In the recent TES Scotland summer debate on A Curriculum for Excellence, both Alan McLean and Gill Robinson argued that what have become known as the "four capacities" ought to be debated. Alan said that everyone could think of other equally important capacities and that the four chosen are deceptively simple. He pointed out that if you ask 20 teachers what confidence means, you will get 20 answers.
If we are going to have a debate around the capacities, and Gill Robinson welcomed this, confidence is a good place to start. We are so concerned about confidence, positivity and optimism in Scotland that we have a Centre for Confidence and Well-being in Glasgow (worth a visit at www.
But don't go to it for simple hints and tips to develop confident individuals in your classroom. What you will find is a sophisticated debate about what confidence is, the value of self-confidence and how we can help others to become confident individuals rather than seeking to do it for them or to them. They agree that confidence is a deceptively simple concept, which we need to get to grips with and understand.
Let me give you a flavour of why a sophisticated debate around confidence is needed. Few people would deny that self-confidence is important in learning and in life; indeed many would argue it is a necessary requirement for all the other three capacities underpinning A Curriculum for Excellence.
The hallmark of successful individuals is that they love learning, they seek challenges, they value effort and they persist in the face of obstacles. You might think that students' confidence in their intelligence or capacity to learn would be the key to these qualities and that they would have nothing to fear from challenge and be inoculated from the ravages of failure if they had such confidence in themselves.
But the work of Carol Dweck, the American psychologist, tells us this is not the whole story, or even most of it. She has found that many of the most able pupils do not want their intelligence too stringently tested and their high confidence is all too quickly shaken when they are confronted with difficulty.
Forget research from across the pond. All of us can think of students (often boys) who are overconfident and tend to underprepare for examinations as a result. Their more anxious peers (often girls) fear they are going to fail, study assiduously and get higher grades. The moral is that success in school and in life requires enough optimism in our own natural ability to sustain hope and enough realism and self-doubt to motivate us to make an effort and develop our learning techniques. This is what has been called "defensive pessimism".
So where does this leave us with confident individuals? Alan was right: it's not that simple. But let us not despair or lose our confidence in confidence or our confidence in our own ability to understand it. The physicist Neils Bohr declared that there are trivial truths and great truths. He pointed out that the opposite of a trivial truth is plainly false, but that the opposite of a great truth is also true. So confidence passes what we might call the Bohr test.
You just might be thinking this is all very interesting, but I'm well aware that when you read this you will probably be fresh back at school steeling yourselves to getting your new charges to behave and to be motivated to learn what you have got to teach them.

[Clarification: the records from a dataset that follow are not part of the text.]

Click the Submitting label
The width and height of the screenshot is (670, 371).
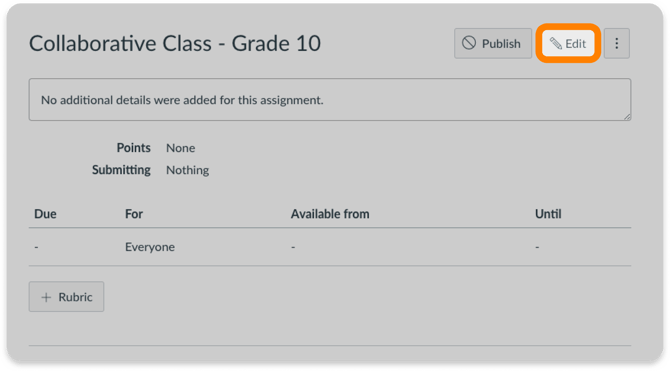(x=121, y=170)
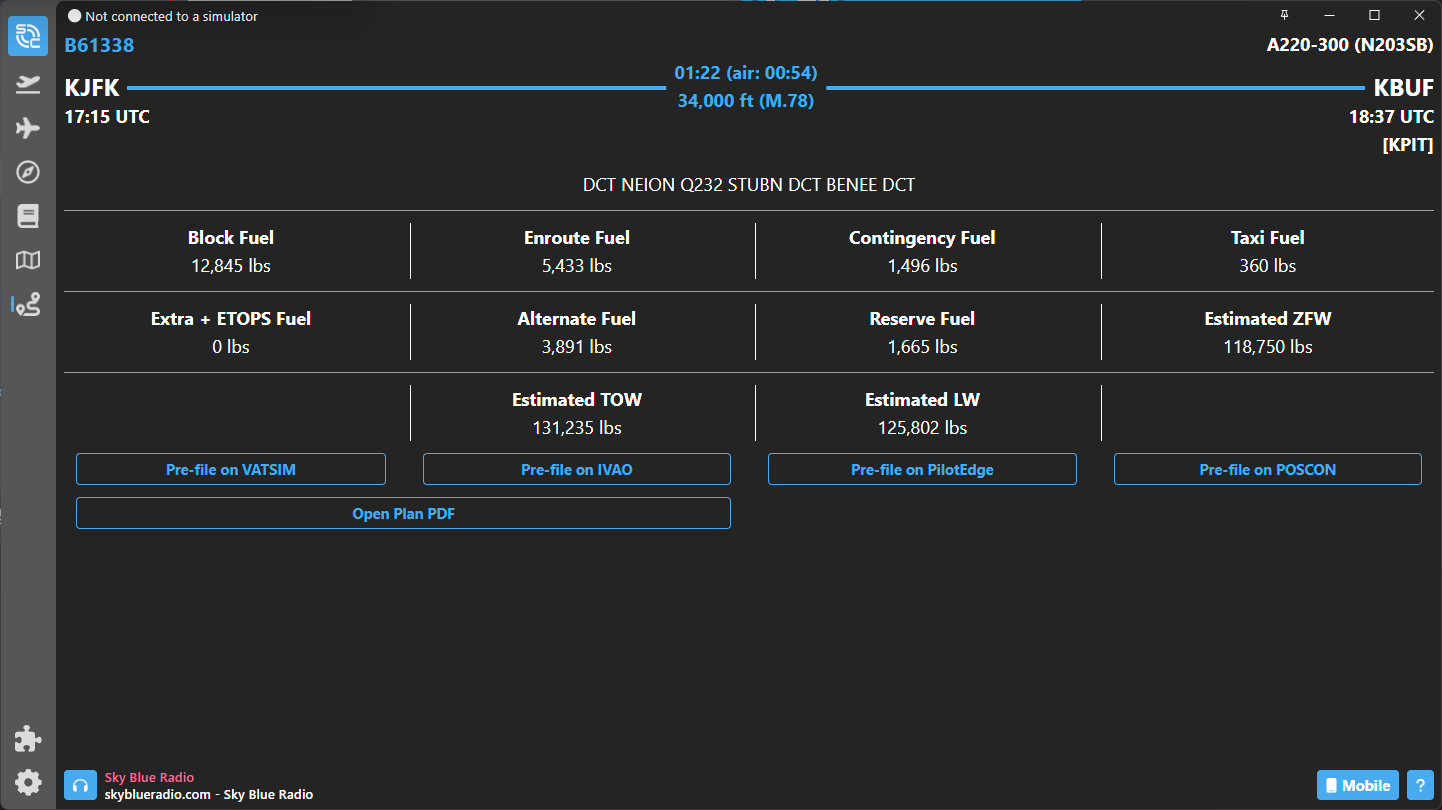Click the app logo icon in sidebar
The width and height of the screenshot is (1442, 810).
(28, 37)
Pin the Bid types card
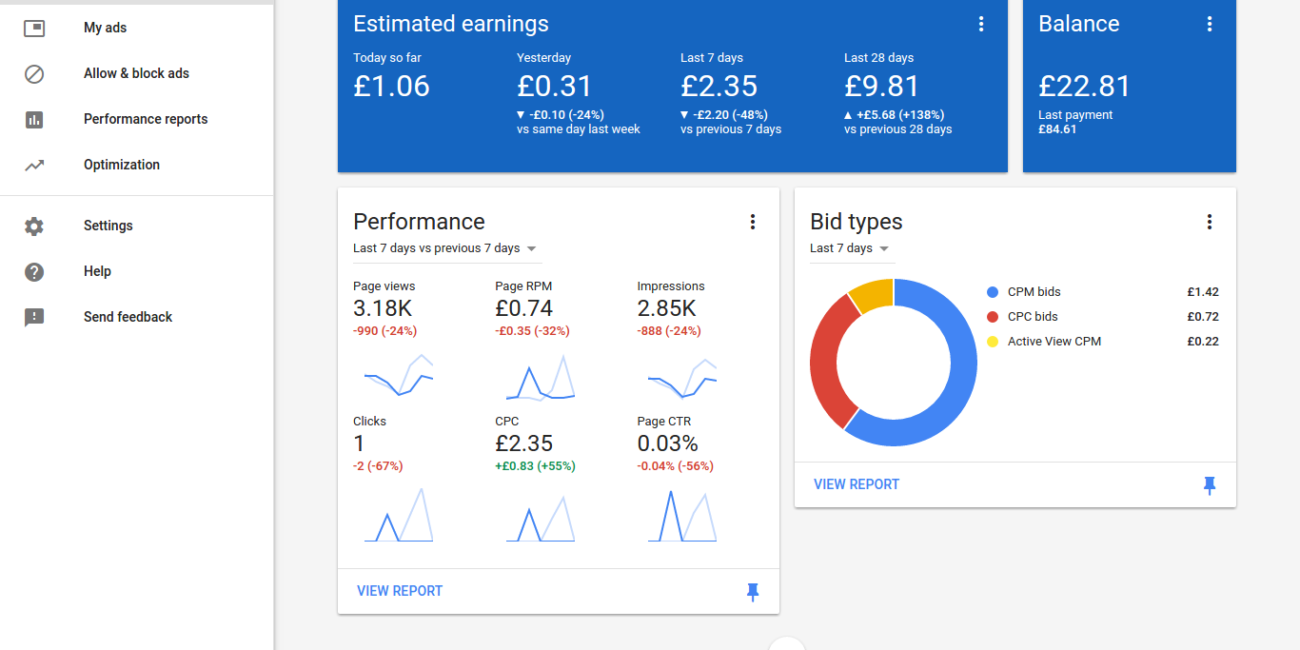Image resolution: width=1300 pixels, height=650 pixels. pyautogui.click(x=1209, y=485)
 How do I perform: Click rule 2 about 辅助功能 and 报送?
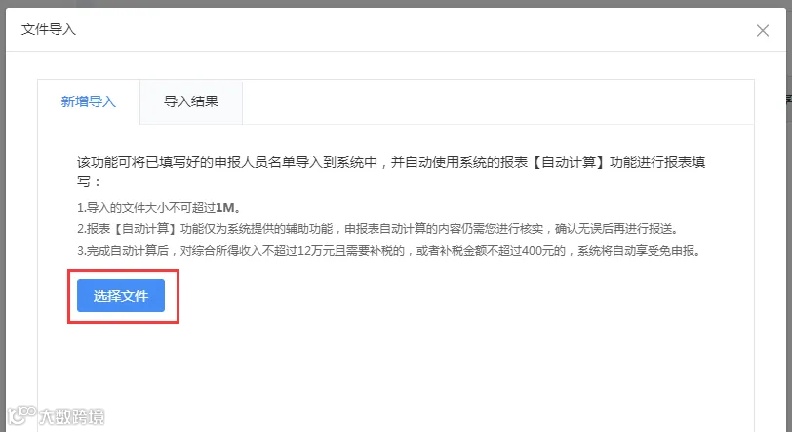(x=378, y=229)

Never mind how you are going to transform them into individuals with just the right level on the Richter scale of confidence.
Even so, I am not going to resort to giving you some handy hints and tips for building children's confidence. What I will do is share two fundamental truths about human beings that you already know well and which pass the Bohr test. The first is that, at the centre of our worlds, and more important to us than anything else, are we ourselves. The notion of the self is critically important to each and every one of us. We all have a sense of who we are, how we come to be the way we are and why we do what we do.
The second and opposite fundamental truth is that human beings are essentially social animals. The single biggest influence on happiness is our relationships with other people and the impact we believe we can make on the world around us. We have a deep-seated need to belong - to be accepted for who we are, to be valued and respected, to love and be loved by others.
Bear these fundamental truths in mind, be aware that they apply to your students and yourselves and you will have success in helping young people to be confident individuals this year. Have a good one.
Ian Smith is founder of Learning Unlimited.